The authors of the splitvt exploit (which is seminal work as far as buffer
overflow exploits go, and everyone should read it - everyone who's writing
buffer overflows is basing at least some of their code off of it) dealt
with the null byte problem the same way 8086 demo coders did - you can
usefully create the equivalent of a NULL simply by XOR'ing a register
against itself, and then using that (now cleared out register) to bash
NULLs into memory where needed.

Brian Mitchell's BSDI rdist exploit uses the same trick to bash the NULL's
out of the lcall operation, as well as providing NULL termination in 3
different memory areas.

People playing with Sun overflows are doing the exact same thing (since
it turns out that lots more instructions for SPARCs require NULL bytes),
so quite a bit of bit-manipulation goes on to massage the instructions
ahead of the IP into the appropriate code.

So, basically, you're saying that chip designers should make sure that
not only does every OS-meaningful opcode (transfers of control, primarily,
as well as memory addressing) contain a NULL, but also absolutely every
opcode that manipulates bits as well (thus preventing people from loading
opcodes ahead of them into registers, bashing them about with logical
operators, and sticking the 'fixed' opcodes back into memory).
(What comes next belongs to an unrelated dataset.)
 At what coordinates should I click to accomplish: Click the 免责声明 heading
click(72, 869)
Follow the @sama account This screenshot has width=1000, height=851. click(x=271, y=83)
I'm sure you were probably being facetious.

Which is neither here nor there (somewhere in between, I think), except
that it's fairly good reasoning for why kludges like "make sure they need
to use NULLs, because NULLs are a bitch to deal with in buffer overflows!"
aren't really buying you security.

If you'd like to avoid the "conventional" stack overflow tactics, you can
do so without hardware modification (<stifling giggles>) simply by keeping
as many "buffers" as you can in dynamically allocated memory (malloc char
stars instead of declaring character arrays, etc, etc). Beyond subversions
that are made possible by manipulating the program's data (what filename
is that SUID program writing to? What UID did getuid() return? etc...),
nobody's talking about a way to exploit dynamically allocated memory to
cause inappropriate transfers of control.

But, as we all know, that's not a particularly effective solution to the
problem. The real problems, as I'm sure you'll agree, der Mouse, are that
SUID programs aren't being written carefully enough, library routines that
are potentially depended on by SUID programs aren't written with those
security issues in mind, and, in general, most Unix OS's give
"priveledged" programs that need to do one or two specific things far, far
too much power.

Or, more succinctly, all the hardware opcode-munging and internal bounds
checking and runtime sanity checks in the world aren't going to save an
SUID program from the next 2049 race conditions we'll find in it after
fixing buffer overflows.

Perhaps a better "fix" to discuss would be to find out what problematic
SUID programs need their SUID permissions for, and discuss a way around
that. I, for one, would be really happy to see the next discussion about
the next SUID hole be accompanied with a discussion of "how can we rewrite
this program so it never needs to run as root?".

-----------------------------------------------------------------------------
Thomas Ptacek at The rdist Organization,
Chicagoland's only kung-fu guerilla terrorist computer security organization.
------------------------------------------------[ tqbf () rdist org ]-----------
"If you're so special, why aren't you dead?"